Numbers of egg and sperm donors have been falling in recent years
A 15-year-old boy has tracked down his anonymous sperm donor father using a swab test and the internet.
He sent off his own cheek swab to an online genealogy DNA-testing service.
This case has serious implications for men who have donated sperm in the past with promises of anonymity, says New Scientist Magazine.
Since April 2005, information which can identify the donor of an egg, sperm or embryo, can be given to child born in the UK as a result when they are 18.
Serious implications
An estimated 25,000 people have been born from donated sperm in the UK in the past 15 years.
The boy in the New Scientist report tracked down his father from his Y chromosome, which is passed down from father to son.
His genetic father had never supplied his DNA to the website that they boy sent the swab to - FamilyTreeDNA.com - but two other men who were on the database had Y chromosomes that bore a close match to the boy's.
Both men had the same surname, although with different spellings.

PROBLEM:
Reproduce the news text above about the teenager who traced his anonymous sperm donor father, word for word and in full.

EXTRACTED ENTRIES:
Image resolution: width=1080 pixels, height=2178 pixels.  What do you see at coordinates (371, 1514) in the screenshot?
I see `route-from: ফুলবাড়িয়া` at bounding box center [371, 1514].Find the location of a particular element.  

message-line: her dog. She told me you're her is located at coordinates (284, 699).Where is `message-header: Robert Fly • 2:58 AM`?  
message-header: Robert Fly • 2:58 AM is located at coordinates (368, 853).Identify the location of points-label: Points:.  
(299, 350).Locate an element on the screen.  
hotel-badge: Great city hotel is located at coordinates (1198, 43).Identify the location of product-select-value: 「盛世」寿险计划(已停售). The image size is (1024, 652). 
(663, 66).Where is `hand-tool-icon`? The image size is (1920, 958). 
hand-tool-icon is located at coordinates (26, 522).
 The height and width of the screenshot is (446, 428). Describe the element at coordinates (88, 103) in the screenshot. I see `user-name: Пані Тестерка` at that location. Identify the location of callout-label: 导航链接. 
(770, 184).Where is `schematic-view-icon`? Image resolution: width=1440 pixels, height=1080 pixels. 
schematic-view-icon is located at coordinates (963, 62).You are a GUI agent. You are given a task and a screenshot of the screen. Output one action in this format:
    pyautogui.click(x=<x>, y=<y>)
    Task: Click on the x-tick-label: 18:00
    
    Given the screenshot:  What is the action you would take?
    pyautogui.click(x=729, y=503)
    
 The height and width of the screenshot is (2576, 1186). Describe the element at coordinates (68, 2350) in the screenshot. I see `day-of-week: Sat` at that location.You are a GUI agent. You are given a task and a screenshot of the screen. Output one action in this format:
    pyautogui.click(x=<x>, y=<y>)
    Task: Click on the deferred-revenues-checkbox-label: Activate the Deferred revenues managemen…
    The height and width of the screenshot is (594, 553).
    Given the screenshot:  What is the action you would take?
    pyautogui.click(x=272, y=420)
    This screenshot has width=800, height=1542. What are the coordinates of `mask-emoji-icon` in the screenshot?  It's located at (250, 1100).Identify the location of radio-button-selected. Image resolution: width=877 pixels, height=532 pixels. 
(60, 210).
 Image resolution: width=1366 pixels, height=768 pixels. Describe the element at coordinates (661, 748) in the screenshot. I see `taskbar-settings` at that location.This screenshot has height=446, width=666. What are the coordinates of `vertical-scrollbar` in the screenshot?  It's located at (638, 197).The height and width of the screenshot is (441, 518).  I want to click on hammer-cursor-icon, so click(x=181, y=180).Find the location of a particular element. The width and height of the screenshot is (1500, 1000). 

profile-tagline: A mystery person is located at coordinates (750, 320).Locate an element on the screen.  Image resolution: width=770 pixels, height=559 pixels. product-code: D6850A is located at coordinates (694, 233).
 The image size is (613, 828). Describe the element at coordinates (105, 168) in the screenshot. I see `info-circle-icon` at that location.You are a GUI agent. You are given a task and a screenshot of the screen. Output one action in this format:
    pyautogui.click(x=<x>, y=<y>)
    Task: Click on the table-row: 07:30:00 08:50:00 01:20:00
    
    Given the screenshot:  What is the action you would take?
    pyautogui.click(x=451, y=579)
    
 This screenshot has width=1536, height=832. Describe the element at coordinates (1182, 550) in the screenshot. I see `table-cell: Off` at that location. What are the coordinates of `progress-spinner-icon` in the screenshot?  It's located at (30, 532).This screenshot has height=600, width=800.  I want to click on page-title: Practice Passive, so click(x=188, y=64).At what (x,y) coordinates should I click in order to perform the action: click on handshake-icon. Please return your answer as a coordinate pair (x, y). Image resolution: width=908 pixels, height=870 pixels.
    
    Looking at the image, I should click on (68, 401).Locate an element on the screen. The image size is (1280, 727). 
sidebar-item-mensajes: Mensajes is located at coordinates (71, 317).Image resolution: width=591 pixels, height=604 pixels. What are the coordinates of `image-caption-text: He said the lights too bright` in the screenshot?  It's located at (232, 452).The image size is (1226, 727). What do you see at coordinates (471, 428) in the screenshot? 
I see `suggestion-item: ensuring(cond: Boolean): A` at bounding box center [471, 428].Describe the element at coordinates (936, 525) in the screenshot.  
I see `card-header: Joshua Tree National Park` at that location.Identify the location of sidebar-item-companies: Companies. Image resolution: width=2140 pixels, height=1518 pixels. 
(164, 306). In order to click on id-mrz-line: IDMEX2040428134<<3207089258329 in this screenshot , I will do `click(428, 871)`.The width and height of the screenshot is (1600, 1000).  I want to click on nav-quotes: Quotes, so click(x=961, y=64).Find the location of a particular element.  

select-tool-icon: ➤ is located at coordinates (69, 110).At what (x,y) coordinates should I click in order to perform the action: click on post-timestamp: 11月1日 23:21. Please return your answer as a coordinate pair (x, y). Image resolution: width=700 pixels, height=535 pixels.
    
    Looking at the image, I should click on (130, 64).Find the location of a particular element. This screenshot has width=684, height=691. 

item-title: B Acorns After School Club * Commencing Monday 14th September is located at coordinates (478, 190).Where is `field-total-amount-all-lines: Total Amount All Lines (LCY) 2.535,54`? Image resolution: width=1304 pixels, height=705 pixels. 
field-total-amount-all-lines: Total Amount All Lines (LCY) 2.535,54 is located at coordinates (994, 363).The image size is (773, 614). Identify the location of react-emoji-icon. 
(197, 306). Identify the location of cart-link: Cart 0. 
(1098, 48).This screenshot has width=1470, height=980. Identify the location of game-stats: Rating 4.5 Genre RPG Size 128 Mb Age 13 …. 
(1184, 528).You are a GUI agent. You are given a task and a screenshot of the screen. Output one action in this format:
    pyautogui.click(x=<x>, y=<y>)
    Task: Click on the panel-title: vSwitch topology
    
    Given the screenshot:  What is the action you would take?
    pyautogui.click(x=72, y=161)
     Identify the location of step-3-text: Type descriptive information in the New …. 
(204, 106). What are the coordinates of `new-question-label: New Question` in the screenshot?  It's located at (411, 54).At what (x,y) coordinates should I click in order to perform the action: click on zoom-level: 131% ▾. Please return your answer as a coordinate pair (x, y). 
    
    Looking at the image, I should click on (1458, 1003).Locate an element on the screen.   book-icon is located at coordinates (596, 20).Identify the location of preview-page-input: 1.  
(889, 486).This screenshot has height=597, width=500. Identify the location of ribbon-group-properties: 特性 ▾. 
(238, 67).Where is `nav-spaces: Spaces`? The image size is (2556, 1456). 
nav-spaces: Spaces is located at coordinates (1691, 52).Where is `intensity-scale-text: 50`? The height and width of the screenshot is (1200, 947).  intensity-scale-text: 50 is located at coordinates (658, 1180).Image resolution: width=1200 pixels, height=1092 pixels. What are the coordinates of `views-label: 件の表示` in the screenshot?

SOLUTION TO THIS TASK:
Numbers of egg and sperm donors have been falling in recent years
A 15-year-old boy has tracked down his anonymous sperm donor father using a swab test and the internet.
He sent off his own cheek swab to an online genealogy DNA-testing service.
This case has serious implications for men who have donated sperm in the past with promises of anonymity, says New Scientist Magazine.
Since April 2005, information which can identify the donor of an egg, sperm or embryo, can be given to child born in the UK as a result when they are 18.
Serious implications
An estimated 25,000 people have been born from donated sperm in the UK in the past 15 years.
The boy in the New Scientist report tracked down his father from his Y chromosome, which is passed down from father to son.
His genetic father had never supplied his DNA to the website that they boy sent the swab to - FamilyTreeDNA.com - but two other men who were on the database had Y chromosomes that bore a close match to the boy's.
Both men had the same surname, although with different spellings.